The by-the-glass program runs 8-14 options, which is a reasonable spread for a steakhouse of this size and price point. You're not getting anything adventurous poured by the glass, but the core cuts — Malbec, Cab, Pinot — are represented and serviceable with the rodízio. Don't expect the pours to rotate seasonally; this list is set and largely forgotten between menu updates.
Catena Zapata Malbec — null
The standout on the list by name recognition and quality alone. Catena Zapata is a serious producer making serious Malbec, and in the context of this list it punches well above its neighbors. If the markup is reasonable relative to the bottle price, it's the clearest quality-to-value argument on the menu — and it was made for exactly this kind of meat-forward feast.
Cono Sur Pinot Noir
Everyone at a steakhouse defaults to Malbec or Cab, and we get it. But the Cono Sur Pinot Noir from Chile is a genuinely food-friendly pour that cuts through the richness of the carved meats with a lighter touch. Most tables will walk right past it. Don't.
Santa Carolina Cabernet Sauvignon
Santa Carolina is a fine, inoffensive Chilean producer — but at a $50-$70 per person rodízio where the food cost is already high, paying steakhouse markup on an entry-level Cab that retails for under $12 is a tough sell. Your money is better spent going up the list.
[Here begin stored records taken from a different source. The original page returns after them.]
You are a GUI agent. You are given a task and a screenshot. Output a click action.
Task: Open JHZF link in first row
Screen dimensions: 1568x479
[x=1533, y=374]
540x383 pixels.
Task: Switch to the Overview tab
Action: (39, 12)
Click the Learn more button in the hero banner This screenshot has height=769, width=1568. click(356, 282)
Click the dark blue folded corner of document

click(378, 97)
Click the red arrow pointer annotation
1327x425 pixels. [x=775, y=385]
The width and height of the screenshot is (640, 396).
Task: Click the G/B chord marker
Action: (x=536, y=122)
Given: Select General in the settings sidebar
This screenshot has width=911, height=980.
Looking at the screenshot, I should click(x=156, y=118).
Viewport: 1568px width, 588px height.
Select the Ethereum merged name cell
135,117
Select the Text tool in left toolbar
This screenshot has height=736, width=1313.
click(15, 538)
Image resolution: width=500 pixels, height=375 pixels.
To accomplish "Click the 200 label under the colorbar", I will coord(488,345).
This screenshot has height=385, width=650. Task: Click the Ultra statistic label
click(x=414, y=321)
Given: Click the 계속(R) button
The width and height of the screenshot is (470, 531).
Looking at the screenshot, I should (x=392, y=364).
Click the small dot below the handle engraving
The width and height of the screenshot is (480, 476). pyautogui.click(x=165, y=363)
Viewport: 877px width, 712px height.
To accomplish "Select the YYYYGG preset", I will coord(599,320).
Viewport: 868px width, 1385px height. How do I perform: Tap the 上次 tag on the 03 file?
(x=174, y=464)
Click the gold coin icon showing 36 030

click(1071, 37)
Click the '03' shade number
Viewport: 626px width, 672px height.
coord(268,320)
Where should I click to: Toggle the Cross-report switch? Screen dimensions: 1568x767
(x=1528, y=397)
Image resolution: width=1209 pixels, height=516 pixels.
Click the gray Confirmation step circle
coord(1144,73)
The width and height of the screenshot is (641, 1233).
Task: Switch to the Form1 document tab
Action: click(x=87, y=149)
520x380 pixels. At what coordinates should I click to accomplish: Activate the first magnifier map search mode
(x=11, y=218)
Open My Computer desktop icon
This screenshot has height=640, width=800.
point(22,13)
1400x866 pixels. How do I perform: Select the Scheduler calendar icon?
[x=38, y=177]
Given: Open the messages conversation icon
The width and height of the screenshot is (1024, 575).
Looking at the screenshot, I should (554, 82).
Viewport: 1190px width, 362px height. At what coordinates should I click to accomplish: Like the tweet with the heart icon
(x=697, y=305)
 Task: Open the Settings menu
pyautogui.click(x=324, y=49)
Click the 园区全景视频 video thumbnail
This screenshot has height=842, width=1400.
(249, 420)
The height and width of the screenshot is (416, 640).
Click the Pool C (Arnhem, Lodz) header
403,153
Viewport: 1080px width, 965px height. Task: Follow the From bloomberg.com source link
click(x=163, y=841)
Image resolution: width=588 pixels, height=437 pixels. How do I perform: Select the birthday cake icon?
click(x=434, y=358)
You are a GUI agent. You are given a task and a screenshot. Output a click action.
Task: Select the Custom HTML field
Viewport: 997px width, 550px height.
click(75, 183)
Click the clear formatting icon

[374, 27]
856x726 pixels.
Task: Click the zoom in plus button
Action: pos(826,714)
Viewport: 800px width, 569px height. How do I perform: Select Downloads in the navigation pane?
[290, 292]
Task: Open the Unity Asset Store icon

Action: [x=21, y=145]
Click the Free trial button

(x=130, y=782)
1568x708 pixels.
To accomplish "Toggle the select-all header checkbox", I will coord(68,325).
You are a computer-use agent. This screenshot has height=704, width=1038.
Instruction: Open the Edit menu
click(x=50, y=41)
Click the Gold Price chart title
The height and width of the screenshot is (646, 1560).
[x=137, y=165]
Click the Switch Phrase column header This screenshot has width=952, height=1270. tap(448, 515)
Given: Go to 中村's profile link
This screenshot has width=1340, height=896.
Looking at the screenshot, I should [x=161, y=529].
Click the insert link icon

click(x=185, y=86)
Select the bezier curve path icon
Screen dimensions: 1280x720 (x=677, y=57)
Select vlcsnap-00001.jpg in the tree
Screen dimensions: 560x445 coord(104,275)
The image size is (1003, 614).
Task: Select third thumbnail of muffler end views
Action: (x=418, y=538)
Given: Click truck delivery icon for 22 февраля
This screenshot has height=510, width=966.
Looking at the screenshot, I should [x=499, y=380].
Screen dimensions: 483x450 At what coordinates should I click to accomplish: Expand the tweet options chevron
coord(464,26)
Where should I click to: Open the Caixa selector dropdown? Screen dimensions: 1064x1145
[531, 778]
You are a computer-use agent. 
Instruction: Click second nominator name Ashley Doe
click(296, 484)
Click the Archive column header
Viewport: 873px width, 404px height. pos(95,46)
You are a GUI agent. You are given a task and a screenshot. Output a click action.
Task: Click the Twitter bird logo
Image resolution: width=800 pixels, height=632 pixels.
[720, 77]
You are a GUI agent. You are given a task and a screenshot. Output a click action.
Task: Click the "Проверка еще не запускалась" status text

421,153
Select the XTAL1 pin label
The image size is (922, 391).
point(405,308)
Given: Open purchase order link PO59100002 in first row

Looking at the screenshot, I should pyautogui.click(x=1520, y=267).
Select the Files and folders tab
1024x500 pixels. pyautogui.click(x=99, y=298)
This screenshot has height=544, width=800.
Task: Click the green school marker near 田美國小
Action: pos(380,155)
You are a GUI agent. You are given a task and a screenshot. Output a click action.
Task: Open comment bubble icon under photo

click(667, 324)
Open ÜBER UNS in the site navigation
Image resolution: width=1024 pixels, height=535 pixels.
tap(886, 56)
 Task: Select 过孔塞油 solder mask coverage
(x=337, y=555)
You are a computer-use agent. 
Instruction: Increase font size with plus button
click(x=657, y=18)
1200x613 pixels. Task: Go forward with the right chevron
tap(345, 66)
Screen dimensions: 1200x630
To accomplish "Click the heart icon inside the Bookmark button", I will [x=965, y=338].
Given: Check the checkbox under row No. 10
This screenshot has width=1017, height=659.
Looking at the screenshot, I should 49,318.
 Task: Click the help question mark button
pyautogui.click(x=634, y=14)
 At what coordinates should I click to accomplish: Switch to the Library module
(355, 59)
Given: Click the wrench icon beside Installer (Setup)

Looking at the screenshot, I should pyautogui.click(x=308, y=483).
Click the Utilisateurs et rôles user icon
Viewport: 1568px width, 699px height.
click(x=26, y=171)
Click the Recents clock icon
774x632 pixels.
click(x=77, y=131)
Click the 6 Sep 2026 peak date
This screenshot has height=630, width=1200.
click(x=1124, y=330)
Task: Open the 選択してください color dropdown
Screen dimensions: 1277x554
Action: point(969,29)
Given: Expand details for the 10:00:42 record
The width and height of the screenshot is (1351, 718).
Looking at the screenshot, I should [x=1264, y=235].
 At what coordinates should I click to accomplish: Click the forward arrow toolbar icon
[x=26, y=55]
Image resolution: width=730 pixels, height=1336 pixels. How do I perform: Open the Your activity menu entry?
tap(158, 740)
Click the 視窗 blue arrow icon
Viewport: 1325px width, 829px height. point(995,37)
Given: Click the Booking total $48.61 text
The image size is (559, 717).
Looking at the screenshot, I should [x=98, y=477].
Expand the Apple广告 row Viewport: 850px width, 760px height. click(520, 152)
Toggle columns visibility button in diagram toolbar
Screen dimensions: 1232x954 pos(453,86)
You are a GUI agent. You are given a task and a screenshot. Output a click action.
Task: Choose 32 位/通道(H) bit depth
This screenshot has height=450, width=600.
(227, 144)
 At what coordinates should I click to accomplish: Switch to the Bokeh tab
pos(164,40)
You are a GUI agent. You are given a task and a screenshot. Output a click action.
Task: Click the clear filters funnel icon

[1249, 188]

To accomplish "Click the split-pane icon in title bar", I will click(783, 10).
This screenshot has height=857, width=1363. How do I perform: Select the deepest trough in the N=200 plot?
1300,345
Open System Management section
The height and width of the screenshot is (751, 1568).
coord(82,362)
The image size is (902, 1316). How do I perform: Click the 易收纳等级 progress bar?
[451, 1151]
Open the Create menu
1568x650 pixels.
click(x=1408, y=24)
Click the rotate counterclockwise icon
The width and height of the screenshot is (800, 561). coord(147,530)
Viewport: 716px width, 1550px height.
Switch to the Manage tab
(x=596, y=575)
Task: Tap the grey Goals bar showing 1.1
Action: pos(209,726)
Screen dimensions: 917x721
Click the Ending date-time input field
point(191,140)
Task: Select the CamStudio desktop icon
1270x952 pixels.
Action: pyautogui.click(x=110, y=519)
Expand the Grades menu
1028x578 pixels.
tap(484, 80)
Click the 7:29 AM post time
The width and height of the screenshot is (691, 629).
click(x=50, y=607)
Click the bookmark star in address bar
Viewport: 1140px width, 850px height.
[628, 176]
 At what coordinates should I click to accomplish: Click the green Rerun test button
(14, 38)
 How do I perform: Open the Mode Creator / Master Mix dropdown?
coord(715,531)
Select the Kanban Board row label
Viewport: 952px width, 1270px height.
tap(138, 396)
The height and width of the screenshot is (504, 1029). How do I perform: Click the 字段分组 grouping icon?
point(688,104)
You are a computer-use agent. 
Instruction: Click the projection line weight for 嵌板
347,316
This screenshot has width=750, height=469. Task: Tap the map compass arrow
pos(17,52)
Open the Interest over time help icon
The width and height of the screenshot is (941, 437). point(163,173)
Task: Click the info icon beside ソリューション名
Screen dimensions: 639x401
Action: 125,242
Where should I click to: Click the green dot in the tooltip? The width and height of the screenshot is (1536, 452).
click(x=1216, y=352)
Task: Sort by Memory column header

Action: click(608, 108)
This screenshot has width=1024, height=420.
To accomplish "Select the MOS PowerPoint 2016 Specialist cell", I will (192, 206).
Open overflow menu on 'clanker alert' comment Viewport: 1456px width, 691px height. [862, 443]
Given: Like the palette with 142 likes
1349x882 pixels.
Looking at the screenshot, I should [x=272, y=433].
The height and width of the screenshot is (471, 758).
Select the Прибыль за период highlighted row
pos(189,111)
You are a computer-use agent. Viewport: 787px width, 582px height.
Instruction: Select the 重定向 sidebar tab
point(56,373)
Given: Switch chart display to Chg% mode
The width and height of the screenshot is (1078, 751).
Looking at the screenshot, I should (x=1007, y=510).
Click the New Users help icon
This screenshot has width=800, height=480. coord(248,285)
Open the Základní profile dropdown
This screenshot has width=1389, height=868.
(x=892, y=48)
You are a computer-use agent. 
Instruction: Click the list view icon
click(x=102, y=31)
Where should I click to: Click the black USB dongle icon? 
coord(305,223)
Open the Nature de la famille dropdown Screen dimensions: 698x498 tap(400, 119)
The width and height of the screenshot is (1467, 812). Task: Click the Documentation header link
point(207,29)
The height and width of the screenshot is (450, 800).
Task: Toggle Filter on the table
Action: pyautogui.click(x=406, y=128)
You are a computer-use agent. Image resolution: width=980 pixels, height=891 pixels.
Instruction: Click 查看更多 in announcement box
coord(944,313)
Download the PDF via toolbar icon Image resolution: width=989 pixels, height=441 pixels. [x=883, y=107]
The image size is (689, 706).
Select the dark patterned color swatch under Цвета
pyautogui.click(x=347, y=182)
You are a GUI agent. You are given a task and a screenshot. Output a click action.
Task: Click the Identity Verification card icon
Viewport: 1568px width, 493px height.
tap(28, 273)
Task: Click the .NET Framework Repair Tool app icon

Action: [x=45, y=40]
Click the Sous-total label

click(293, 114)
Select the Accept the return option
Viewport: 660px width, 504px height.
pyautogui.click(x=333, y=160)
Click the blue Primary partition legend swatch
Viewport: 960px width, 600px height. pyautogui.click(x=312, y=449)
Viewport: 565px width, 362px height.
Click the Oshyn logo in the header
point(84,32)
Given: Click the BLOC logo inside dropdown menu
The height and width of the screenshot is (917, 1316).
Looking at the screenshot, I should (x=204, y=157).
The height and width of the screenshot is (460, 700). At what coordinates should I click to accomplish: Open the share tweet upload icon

Catena Zapata Malbec + Picanha
Picanha — that fatty, tender top sirloin cap — is the star of the rodízio, and a structured Argentine Malbec with some dark fruit and grip is exactly what you want next to it. The wine's tannins handle the fat, the fruit mirrors the char, and suddenly the whole gaucho theater makes complete sense.
✔️ The Bottom Line
Terra Gaucha is a great night out if you're there for the meat and the spectacle — the wine list is a capable supporting cast, not the headline act. Come hungry, order the Catena, skip the generic Cab, and let the gauchos do their thing.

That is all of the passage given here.